• _Exercise requirements_: The full set of records is to be reproduced verbatim.

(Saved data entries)
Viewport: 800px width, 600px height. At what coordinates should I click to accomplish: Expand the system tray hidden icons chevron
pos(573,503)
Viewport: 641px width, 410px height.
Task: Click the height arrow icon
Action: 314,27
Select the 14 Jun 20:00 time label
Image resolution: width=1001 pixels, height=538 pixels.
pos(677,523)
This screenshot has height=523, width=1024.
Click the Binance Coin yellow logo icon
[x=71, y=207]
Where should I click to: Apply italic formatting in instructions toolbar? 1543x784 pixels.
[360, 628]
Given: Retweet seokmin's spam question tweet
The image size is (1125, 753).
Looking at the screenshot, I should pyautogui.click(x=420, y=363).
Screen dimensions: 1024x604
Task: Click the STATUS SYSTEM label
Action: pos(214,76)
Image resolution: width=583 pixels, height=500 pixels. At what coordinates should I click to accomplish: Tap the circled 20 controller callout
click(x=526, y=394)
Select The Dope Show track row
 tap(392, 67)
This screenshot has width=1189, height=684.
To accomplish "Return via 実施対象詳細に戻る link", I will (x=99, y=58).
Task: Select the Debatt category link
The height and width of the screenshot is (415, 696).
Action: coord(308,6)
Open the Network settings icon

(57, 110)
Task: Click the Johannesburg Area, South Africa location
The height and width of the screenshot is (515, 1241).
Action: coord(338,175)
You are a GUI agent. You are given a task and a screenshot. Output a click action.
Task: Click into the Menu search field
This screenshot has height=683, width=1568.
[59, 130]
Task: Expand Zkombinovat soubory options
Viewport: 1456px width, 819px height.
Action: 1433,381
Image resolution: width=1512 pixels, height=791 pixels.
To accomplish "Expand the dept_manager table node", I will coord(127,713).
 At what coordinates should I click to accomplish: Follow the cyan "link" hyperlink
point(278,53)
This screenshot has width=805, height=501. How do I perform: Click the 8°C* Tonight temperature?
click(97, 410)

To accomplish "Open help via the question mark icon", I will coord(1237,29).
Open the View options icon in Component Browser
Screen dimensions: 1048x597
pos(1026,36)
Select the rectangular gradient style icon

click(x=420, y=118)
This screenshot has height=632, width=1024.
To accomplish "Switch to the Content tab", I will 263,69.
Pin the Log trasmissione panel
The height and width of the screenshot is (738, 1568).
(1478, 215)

• _Task solution_:
Viewport: 800px width, 600px height. At what coordinates should I click to accomplish: Expand the system tray hidden icons chevron
pos(573,503)
Viewport: 641px width, 410px height.
Task: Click the height arrow icon
Action: 314,27
Select the 14 Jun 20:00 time label
Image resolution: width=1001 pixels, height=538 pixels.
pos(677,523)
This screenshot has height=523, width=1024.
Click the Binance Coin yellow logo icon
[x=71, y=207]
Where should I click to: Apply italic formatting in instructions toolbar? 1543x784 pixels.
[360, 628]
Given: Retweet seokmin's spam question tweet
The image size is (1125, 753).
Looking at the screenshot, I should pyautogui.click(x=420, y=363).
Screen dimensions: 1024x604
Task: Click the STATUS SYSTEM label
Action: pos(214,76)
Image resolution: width=583 pixels, height=500 pixels. At what coordinates should I click to accomplish: Tap the circled 20 controller callout
click(x=526, y=394)
Select The Dope Show track row
 tap(392, 67)
This screenshot has width=1189, height=684.
To accomplish "Return via 実施対象詳細に戻る link", I will (x=99, y=58).
Task: Select the Debatt category link
The height and width of the screenshot is (415, 696).
Action: coord(308,6)
Open the Network settings icon

(57, 110)
Task: Click the Johannesburg Area, South Africa location
The height and width of the screenshot is (515, 1241).
Action: coord(338,175)
You are a GUI agent. You are given a task and a screenshot. Output a click action.
Task: Click into the Menu search field
This screenshot has height=683, width=1568.
[59, 130]
Task: Expand Zkombinovat soubory options
Viewport: 1456px width, 819px height.
Action: 1433,381
Image resolution: width=1512 pixels, height=791 pixels.
To accomplish "Expand the dept_manager table node", I will coord(127,713).
 At what coordinates should I click to accomplish: Follow the cyan "link" hyperlink
point(278,53)
This screenshot has width=805, height=501. How do I perform: Click the 8°C* Tonight temperature?
click(97, 410)

To accomplish "Open help via the question mark icon", I will coord(1237,29).
Open the View options icon in Component Browser
Screen dimensions: 1048x597
pos(1026,36)
Select the rectangular gradient style icon

click(x=420, y=118)
This screenshot has height=632, width=1024.
To accomplish "Switch to the Content tab", I will 263,69.
Pin the Log trasmissione panel
The height and width of the screenshot is (738, 1568).
(1478, 215)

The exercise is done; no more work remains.